The morning of the parade, we loaded the float into a red wagon and started down the hill toward Main Street. (If memory serves, no one had investigated either the parade’s starting location or its starting time; we were blithely sure we could join at any point and, given our just cause, be welcomed with open arms.) As the crowd thickened and we began to encounter people we knew, I saw the president’s resolve begin to waver. She looked furtive and uncomfortable. Finally, we came face to face with a group of other children.

“I’m not doing this, it’s stupid!” she said. “You pull the stupid float!”

“I can’t!” I said. “You’re this club’s president, and the president pulls the float!”

“Fine!” she returned. “You’re promoted!” And ducked into the crowd, leaving me holding the wagon’s handle.

I pulled the wagon determinedly forward and stationed myself on a corner, my parents observing from a distance. When a group of VFW oldsters came into view, I dragged my wagon into the fray and started to march, chanting,

Coca-Cola is an awful drink!
All the kids pour it down the sink!
Tastes like vinegar, looks like ink!
Coca-Cola is an awful drink!

I marched and I marched. It was probably just down Warburton and up a portion of Main, but it felt like forever. By the end, my voice was hoarse, my hands shaking, but I was triumphant. I had gotten our message across.

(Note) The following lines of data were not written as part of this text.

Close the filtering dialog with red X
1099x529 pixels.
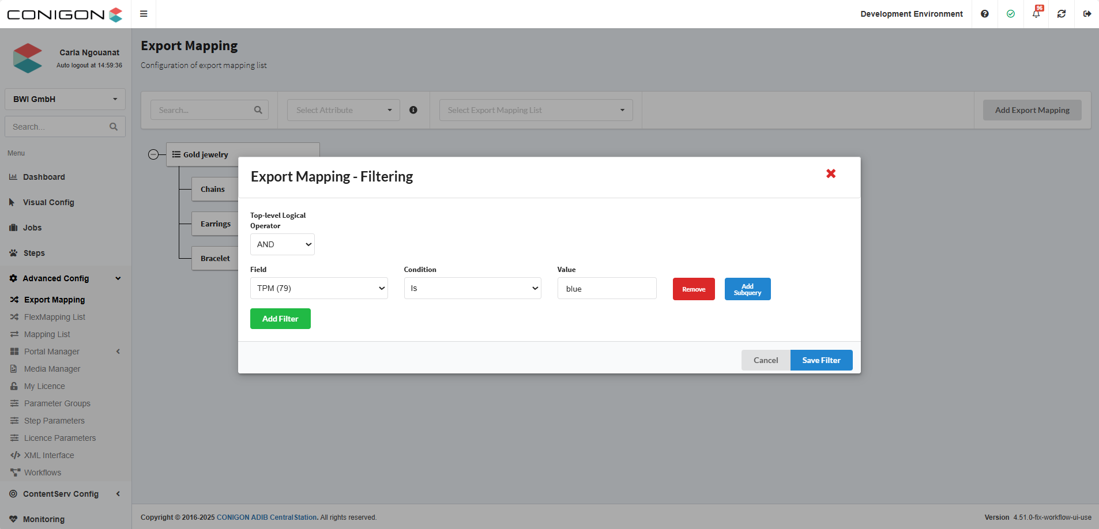click(x=830, y=173)
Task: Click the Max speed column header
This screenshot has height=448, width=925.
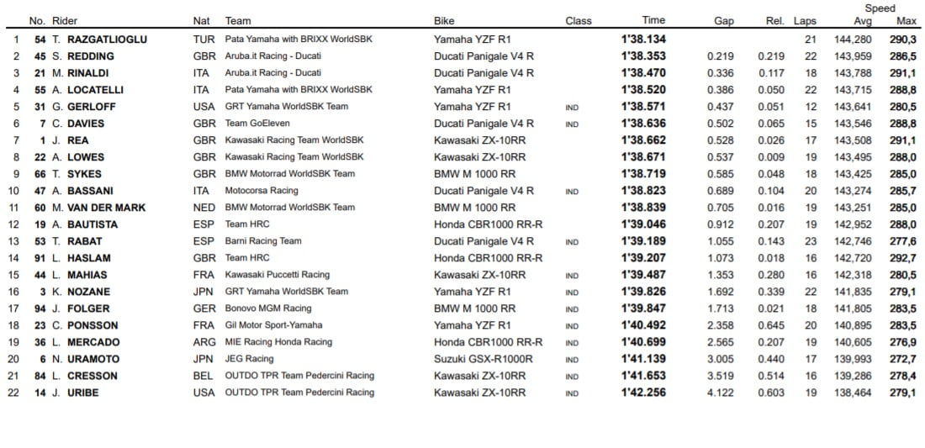Action: click(x=907, y=21)
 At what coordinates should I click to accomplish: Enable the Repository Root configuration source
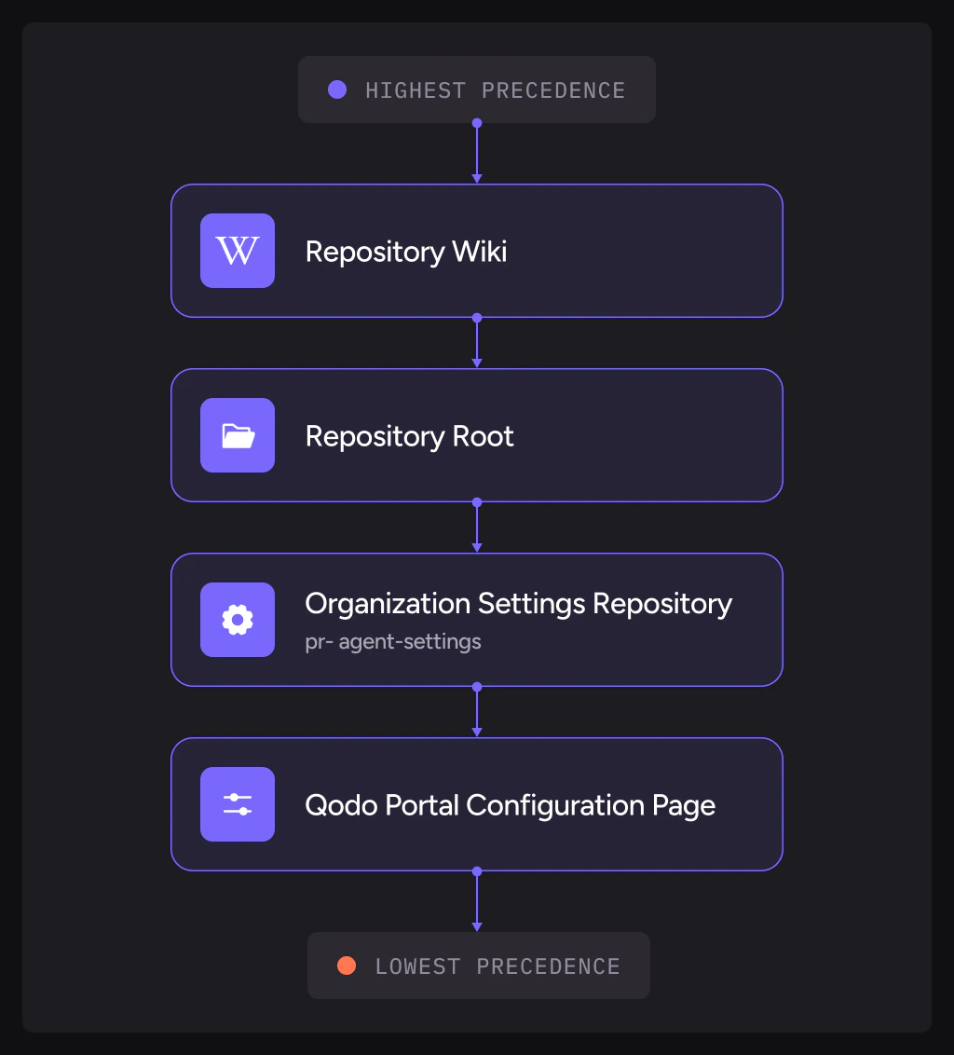pos(477,434)
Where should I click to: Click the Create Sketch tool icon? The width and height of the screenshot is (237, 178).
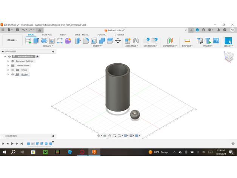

Not long after, the ex-president was seen, by me, drinking a Coke at the pool. And not long after that, to my chagrin, I was forced to break the oath, too. I was prone, in those days, to migraines that left me on my knees in front of my classroom’s miniature toilet and led to a call home. A new school nurse started dosing me with Coke syrup to settle my stomach, and even recommended my mother buy a bottle. The unfamiliar taste, magnified to the hundredth power in its evil-looking concentrate, soon became associated with the blinding pain of headaches—and the inevitable sickness it failed to prevent.

But, humiliating though the episode was, I guess it did some good. Or, at least, positively impressed at least one grownup. I’ve only recently learned that during my stand, the mayor approached my dad and praised what she mistakenly believed was my contribution to the nascent War on Drugs.